Class PathOutputCommitter

java.lang.Object
org.apache.hadoop.mapreduce.OutputCommitter
org.apache.hadoop.mapreduce.lib.output.PathOutputCommitter
Direct Known Subclasses:
org.apache.hadoop.fs.s3a.commit.AbstractS3ACommitter, BindingPathOutputCommitter, FileOutputCommitter, ManifestCommitter

@Public @Evolving public abstract class PathOutputCommitter extends OutputCommitter
A committer which somehow commits data written to a working directory to the final directory during the commit process. The reference implementation of this is the FileOutputCommitter. There are two constructors, both of which do nothing but long and validate their arguments.
  • Constructor Details

    • PathOutputCommitter

      protected PathOutputCommitter(Path outputPath, TaskAttemptContext context) throws IOException
      Constructor for a task attempt. Subclasses should provide a public constructor with this signature.
      Parameters:
      outputPath - output path: may be null
      context - task context
      Throws:
      IOException - IO problem
    • PathOutputCommitter

      protected PathOutputCommitter(Path outputPath, JobContext context) throws IOException
      Constructor for a job attempt. Subclasses should provide a public constructor with this signature.
      Parameters:
      outputPath - output path: may be null
      context - task context
      Throws:
      IOException - IO problem
  • Method Details

    • getOutputPath

      public abstract Path getOutputPath()
      Get the final directory where work will be placed once the job is committed.
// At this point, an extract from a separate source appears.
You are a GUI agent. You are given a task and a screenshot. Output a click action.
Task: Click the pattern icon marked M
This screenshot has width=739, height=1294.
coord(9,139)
This may be null, in which case, there is no output path to write data to.
      Returns:
      the path where final output of the job should be placed.
    • hasOutputPath

      public boolean hasOutputPath()
      Predicate: is there an output path?
      Returns:
      true if we have an output path set, else false.
    • getWorkPath

      public abstract Path getWorkPath() throws IOException
      Get the directory that the task should write results into. Warning: there's no guarantee that this work path is on the same FS as the final output, or that it's visible across machines. May be null.
      Returns:
      the work directory
      Throws:
      IOException - IO problem
    • toString

      public String toString()
      Overrides:
      toString in class Object